“You take a hit of cocaine and it makes you a new man, but the first thing the new man wants is a hit of cocaine.” – Stephen King
One of my soft resolutions for 2017 was to not eat chocolate. Not because of the child slavery, or the fact that it’s not actually a health food, but because it was the only thing I had known that approximated “food without brakes.” Here’s why:
- I’d buy a bar.
- The serving was the entire bar.
- I’d wake up the next morning and start trying to figure out how to get another bar later that day.
- …And on and on.
I had also hoped that it would take me from approximately 12% to -12% body fat. Chocolate bars are calorically dense, of course, and so I went on without eating any chocolate for the first 359 days of 2017.
A Christmas Treat
For Christmas, my mothers in law always over-buy. Every year they’re going to cut back, and every year we each have at least 2 stockings of swag, never mind the actual presents themselves.
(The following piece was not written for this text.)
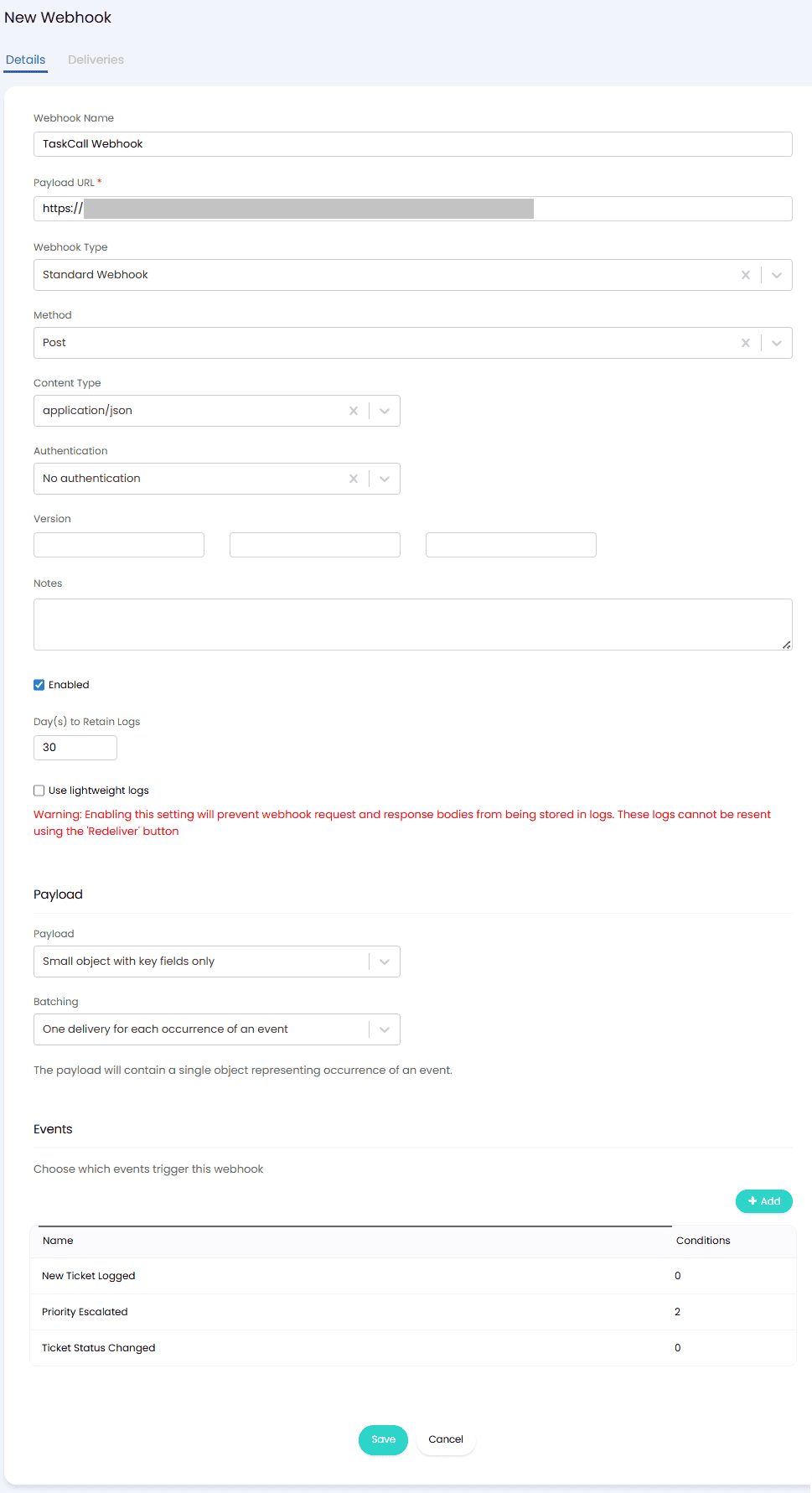Screen dimensions: 812x1493
Task: Check the Use lightweight logs option
Action: point(39,790)
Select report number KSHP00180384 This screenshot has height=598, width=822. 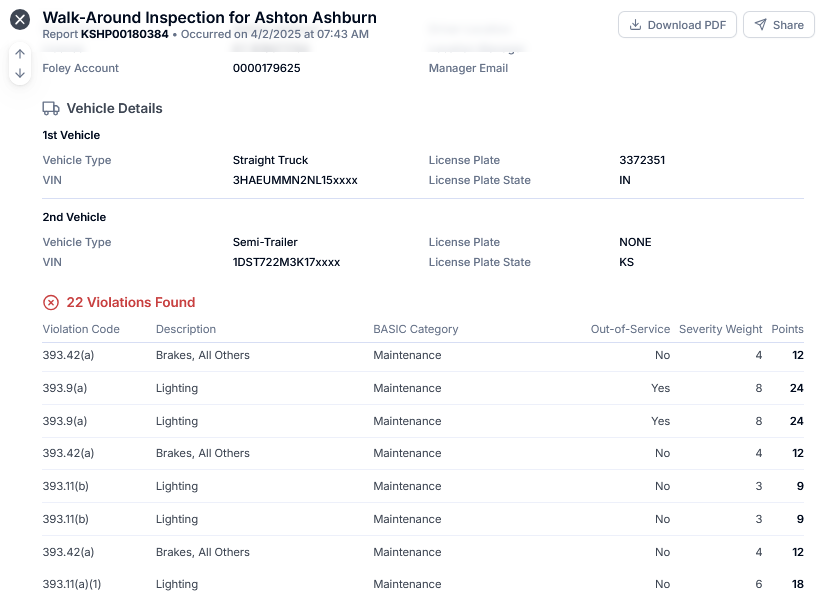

This year included the chocolate staples: sea salt chocolate covered almonds, 85% dark chocolate bars, chocolate covered caramels, and of course chocolate covered toffee. Given that I had not had any chocolate for the entire year, now was as good a time as any to test whether I had effectively “reset” the reward center of my brain as it pertains to chocolate. Did it work?
Hell to the no it didn’t work!
First: chocolate is damn delicious. Second, after nomming on the wonderful flavors, I woke up the next morning with the same pattern. It took ALL OF MY WILLPOWER to not eat any of the chocolate still in the house. As per the Stephen King quote above, it was a new day and that meant chocolate. I didn’t break and by the following day I had zero desire for chocolate, even though it was still in the house.
This was fortunate that it happened on my Christmas break, because it I was training my normal client load, I might have exhausted my willpower and just grabbed a handful. I’m human, after all.
A Better Understanding
When I’m working with clients on habit change, that often includes diet. This story illustrates how some foods truly feed forward into more and more, how they screw with reward centers in the brain, and how the smart thing to do is to not keep any of this stuff in your house. There’s no gold medal or paycheck for keeping foods that control you in the house. Save that willpower for other areas of your life by not buy the stuff and bringing it home.
As for me, chocolate and I had a nice long run, but I doubt I’ll be seeing it again anytime soon!